Koenig & Bauer (KBA)

KBA will showcase the latest generation of the sheetfed Rapida 105, with integrated Delta high-speed digital print capabilities developed by the Atlantic Zeiser Group. The new digital technology is designed for coding and serializing at high offset speeds to address the need for high-quality, individual coding and serialization for product tracking and forgery protection. The new configuration meets the need for “versatility in printing variable data onto different materials without extended setup times.” According to KBA’s Jurgen Veil, “A key point here is the integrated option to code and serialize sheet, label, and packaging printing variably inline.”

manroland web systems

Among the packaging-specific offerings from

manroland web systems are the Roland 708LV with a new

indexed foiler that is claimed to reduce foil consumption by 55 percent. The 708LV also has an inline coating unit, intelligent color pre-setting with “self-learning” software, and inline control technology with PDF comparison. Other packaging solutions on display will be the half-format Roland 500 and medium format Roland 700. In addition, manroland web systems now offers “larger formats five and six with the Roland 900 at speeds of up to 16,000 with the high speed packaging equipment.

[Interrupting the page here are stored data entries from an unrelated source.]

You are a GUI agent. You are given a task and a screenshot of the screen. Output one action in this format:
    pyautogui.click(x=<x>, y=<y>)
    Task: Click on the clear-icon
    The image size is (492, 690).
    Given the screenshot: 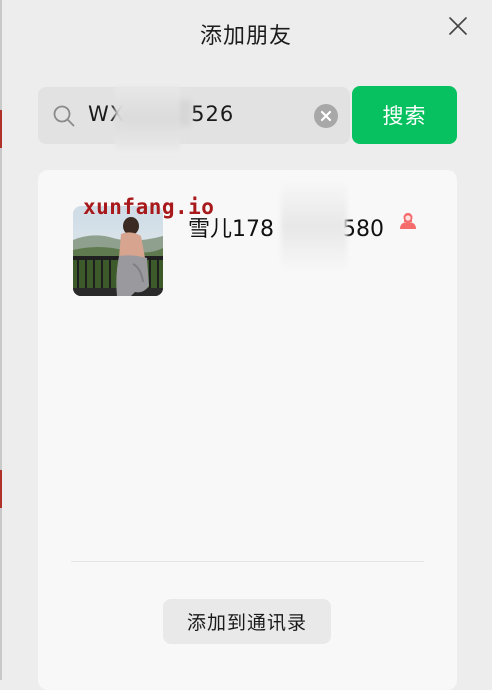 What is the action you would take?
    pyautogui.click(x=326, y=116)
    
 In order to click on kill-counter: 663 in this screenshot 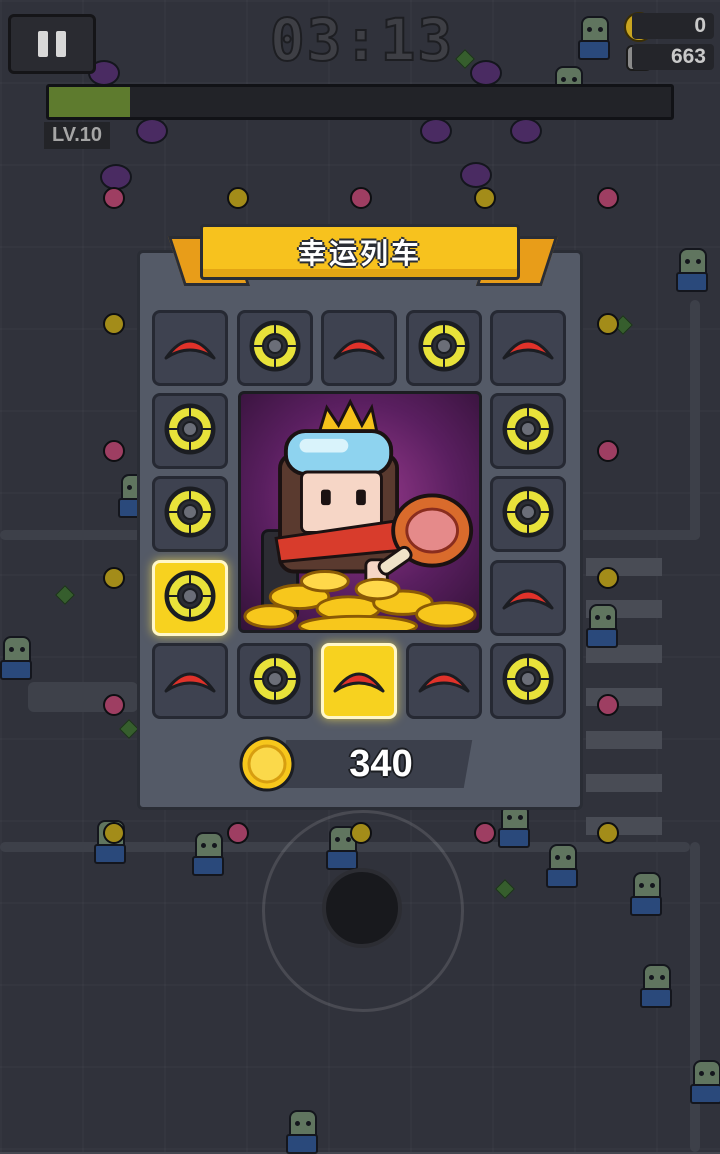, I will do `click(673, 57)`.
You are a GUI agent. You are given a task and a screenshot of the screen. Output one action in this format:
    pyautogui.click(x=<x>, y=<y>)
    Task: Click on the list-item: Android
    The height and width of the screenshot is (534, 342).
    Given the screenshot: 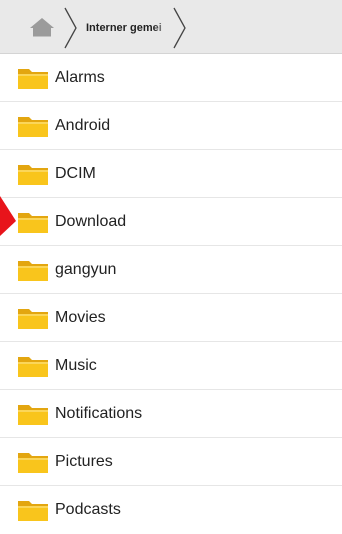 What is the action you would take?
    pyautogui.click(x=171, y=126)
    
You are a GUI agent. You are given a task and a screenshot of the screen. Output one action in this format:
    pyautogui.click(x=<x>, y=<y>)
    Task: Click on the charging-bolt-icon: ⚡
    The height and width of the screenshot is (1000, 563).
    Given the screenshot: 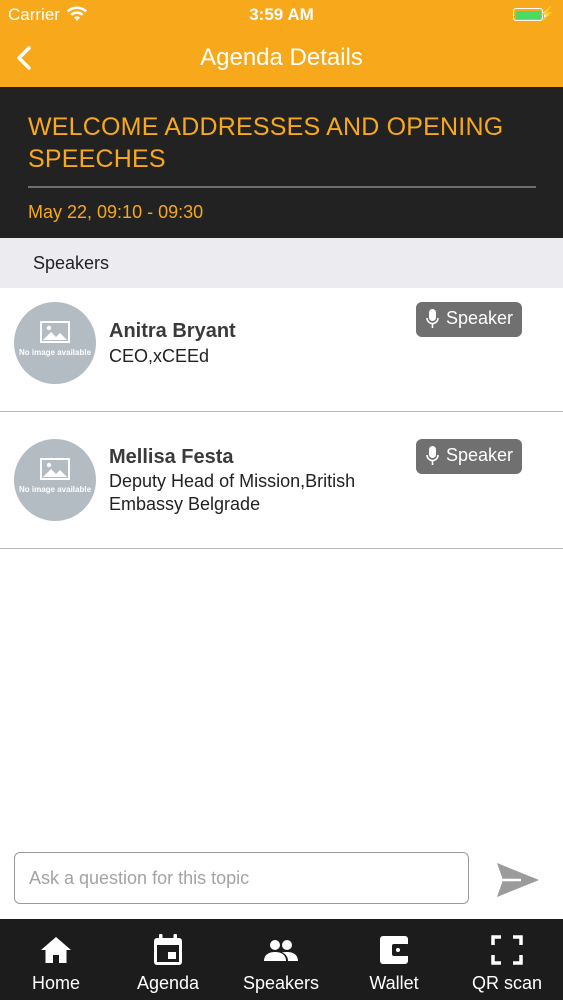 What is the action you would take?
    pyautogui.click(x=547, y=13)
    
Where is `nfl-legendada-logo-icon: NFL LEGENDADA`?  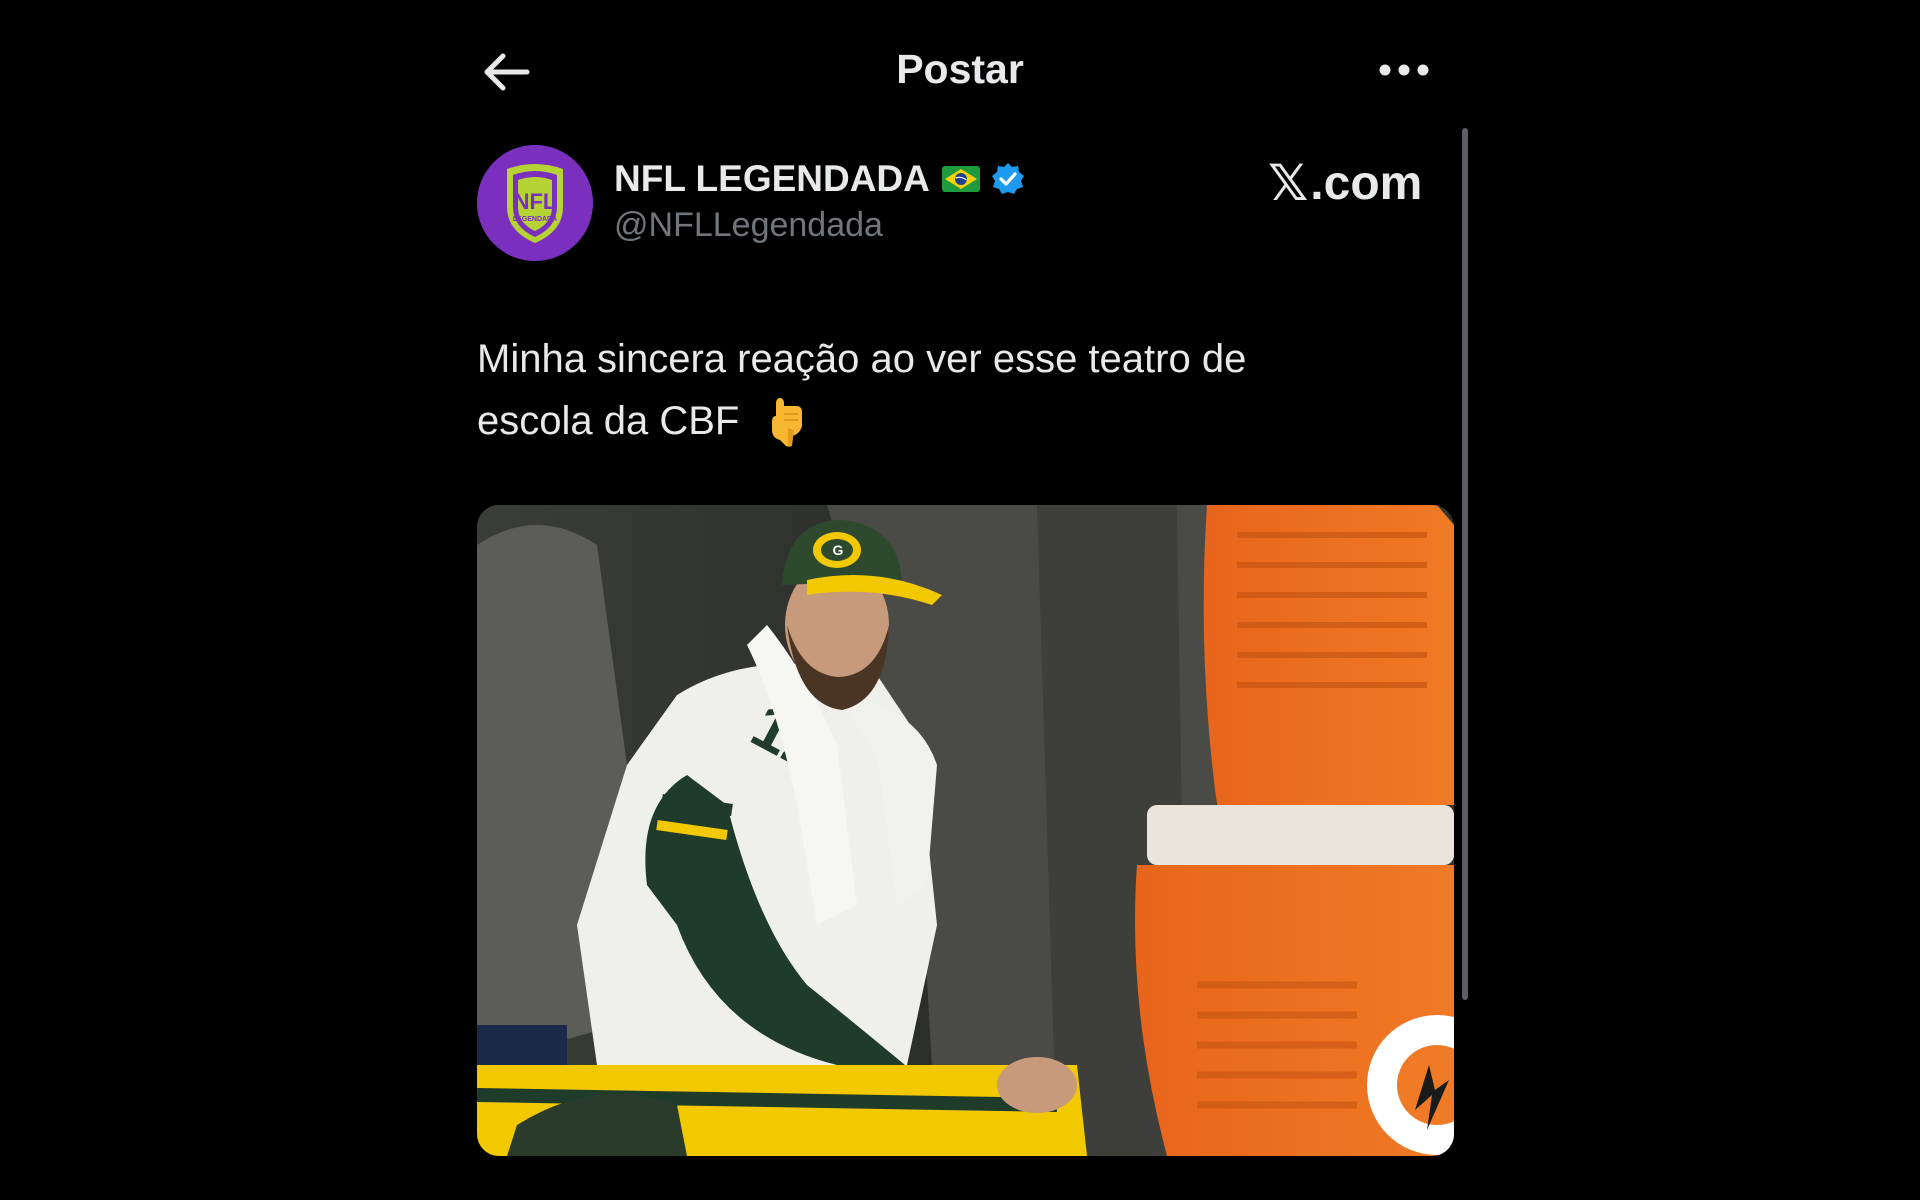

Heidelberg will be showcasing its latest Speedmaster XL 105, an 18,000 sheet per hour perfector which offers converters the opportunity for double-sided carton printing. The press now allows processes such as blind and hot foil, relief and micro embossing, as well as foiling and high-gloss UV varnishing, which permits in-line production of folding cartons with metallic effects for the first time. The six color XL 105 has a dual coating unit for aqueous and UV and full interdeck UV drying. According to Heidelberg, “UV applications are enjoying continuous growth in both high-quality packaging printing and high-end commercial printing.”












Of course, there is a lot more to see at drupa 2012, including, some of the digital offerings in the packaging arena. It will be interesting to see how much of a sea change will occur in this market segment between now and drupa 2016.